My daughter was injured and in need of surgery. We live a distance from each other but I went to LA to be with her. Helped her dress, eat, take a shower. I combed her long tangled hair and braided it. I hadn’t done that since she was a child. Through it all, there was a thread of metta and compassion flowing from my heart. Beyond the concerns I have as a mother, I was connected to the ‘cries of the world’ as she struggled to move and sleep and walk about her tiny apartment. I was alert to her movements at night, waking at each sound, just as I had when she was a baby.

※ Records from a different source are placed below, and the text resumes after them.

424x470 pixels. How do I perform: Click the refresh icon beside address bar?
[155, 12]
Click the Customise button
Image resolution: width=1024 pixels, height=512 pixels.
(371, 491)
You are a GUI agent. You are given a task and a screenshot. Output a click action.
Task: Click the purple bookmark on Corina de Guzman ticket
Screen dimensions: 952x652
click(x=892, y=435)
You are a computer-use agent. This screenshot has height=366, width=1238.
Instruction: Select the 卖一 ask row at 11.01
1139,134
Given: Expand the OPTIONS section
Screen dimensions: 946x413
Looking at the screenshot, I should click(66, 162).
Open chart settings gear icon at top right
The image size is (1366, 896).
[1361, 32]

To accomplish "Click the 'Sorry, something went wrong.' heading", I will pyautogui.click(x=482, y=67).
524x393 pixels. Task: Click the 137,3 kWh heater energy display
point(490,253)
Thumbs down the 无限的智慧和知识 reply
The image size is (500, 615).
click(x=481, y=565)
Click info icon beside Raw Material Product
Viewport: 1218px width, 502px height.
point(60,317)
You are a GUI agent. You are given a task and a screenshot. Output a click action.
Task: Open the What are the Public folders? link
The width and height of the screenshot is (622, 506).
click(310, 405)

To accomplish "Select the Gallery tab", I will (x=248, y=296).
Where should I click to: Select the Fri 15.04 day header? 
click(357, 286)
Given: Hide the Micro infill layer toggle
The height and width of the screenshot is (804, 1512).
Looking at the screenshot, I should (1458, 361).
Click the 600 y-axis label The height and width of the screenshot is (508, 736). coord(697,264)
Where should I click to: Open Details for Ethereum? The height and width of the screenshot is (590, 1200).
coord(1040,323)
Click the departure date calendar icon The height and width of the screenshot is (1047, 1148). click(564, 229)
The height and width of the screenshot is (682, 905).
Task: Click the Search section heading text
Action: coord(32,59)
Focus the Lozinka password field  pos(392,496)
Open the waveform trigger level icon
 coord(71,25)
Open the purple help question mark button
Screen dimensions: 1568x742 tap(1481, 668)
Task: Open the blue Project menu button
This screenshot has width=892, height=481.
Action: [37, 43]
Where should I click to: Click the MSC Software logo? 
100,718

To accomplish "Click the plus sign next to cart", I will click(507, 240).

Pain is the great teacher. Physical pain concentrates our attention in remarkable ways. Emotional pain does the same thing. We fall into a pinpointed awareness. Then we have the opportunity to examine our reaction or response. We struggle to get comfortable. Watching my daughter trying to find a position she could fall asleep in was so difficult. Our hearts break after someone we love dies or leaves us. A beloved dog dies and we are distraught. It is important to tend to the suffering. To take care with ourselves as we are so vulnerable. We may feel broken and unable to repair the damage we feel. The journey is to walk through the doorway of our broken hearts without trying to deflect the pain. Can we love what is unloveable? Can we bear the distress, the anguish?
My child will heal. She will be transformed by this experience. As we all have the opportunity to use our experiences to learn from, to come more fully into our lives.
This life is over so soon. Let the pain soften us and open us. Allow. Be present of the whole of life, for all of it.